▶ _Assignment_: Copy the entries from the line containing "coordinates (72, 189)." through the last entry, changing "particular" to "specific" and leaving everything else as it is.

▶ _Supplied entries_:
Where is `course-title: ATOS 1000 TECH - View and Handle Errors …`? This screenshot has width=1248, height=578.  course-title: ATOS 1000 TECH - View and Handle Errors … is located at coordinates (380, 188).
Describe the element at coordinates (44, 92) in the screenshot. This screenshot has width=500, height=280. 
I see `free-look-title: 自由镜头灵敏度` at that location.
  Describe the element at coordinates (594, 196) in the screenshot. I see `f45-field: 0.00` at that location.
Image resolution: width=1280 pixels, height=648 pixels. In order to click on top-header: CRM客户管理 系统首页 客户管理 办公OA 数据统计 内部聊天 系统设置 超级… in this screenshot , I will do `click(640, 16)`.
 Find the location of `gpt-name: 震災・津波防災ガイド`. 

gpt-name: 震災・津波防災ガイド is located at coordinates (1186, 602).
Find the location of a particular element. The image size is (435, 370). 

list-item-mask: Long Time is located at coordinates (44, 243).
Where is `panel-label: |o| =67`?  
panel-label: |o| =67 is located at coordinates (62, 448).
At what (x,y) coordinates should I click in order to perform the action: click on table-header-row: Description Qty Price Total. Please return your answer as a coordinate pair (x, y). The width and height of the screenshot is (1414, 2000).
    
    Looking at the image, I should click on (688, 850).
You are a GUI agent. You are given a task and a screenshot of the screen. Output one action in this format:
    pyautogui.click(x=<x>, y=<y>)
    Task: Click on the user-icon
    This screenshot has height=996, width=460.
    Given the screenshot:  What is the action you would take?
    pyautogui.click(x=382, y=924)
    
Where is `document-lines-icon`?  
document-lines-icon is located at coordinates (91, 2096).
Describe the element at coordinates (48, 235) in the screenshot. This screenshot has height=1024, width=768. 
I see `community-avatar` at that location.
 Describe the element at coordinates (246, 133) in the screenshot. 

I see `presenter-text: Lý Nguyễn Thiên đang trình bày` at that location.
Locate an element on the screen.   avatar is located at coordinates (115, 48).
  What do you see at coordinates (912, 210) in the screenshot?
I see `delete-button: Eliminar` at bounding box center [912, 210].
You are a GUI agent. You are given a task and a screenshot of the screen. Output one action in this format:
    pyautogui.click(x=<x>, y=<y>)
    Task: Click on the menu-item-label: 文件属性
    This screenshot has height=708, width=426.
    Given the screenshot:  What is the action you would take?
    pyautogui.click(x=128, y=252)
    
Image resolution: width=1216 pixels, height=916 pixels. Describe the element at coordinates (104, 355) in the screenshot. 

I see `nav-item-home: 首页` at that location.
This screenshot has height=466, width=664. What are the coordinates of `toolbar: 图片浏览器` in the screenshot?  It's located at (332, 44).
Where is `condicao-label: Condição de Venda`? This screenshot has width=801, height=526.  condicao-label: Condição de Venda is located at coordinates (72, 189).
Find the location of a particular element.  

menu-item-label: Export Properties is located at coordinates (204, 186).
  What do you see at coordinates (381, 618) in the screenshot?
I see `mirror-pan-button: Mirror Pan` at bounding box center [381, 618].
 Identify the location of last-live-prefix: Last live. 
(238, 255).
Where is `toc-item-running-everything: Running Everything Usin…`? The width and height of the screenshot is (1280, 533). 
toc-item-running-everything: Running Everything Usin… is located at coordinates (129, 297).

▶ _Answer space_:
Where is `condicao-label: Condição de Venda`? This screenshot has width=801, height=526.  condicao-label: Condição de Venda is located at coordinates (72, 189).
Find the location of a specific element.  

menu-item-label: Export Properties is located at coordinates (204, 186).
  What do you see at coordinates (381, 618) in the screenshot?
I see `mirror-pan-button: Mirror Pan` at bounding box center [381, 618].
 Identify the location of last-live-prefix: Last live. 
(238, 255).
Where is `toc-item-running-everything: Running Everything Usin…`? The width and height of the screenshot is (1280, 533). 
toc-item-running-everything: Running Everything Usin… is located at coordinates (129, 297).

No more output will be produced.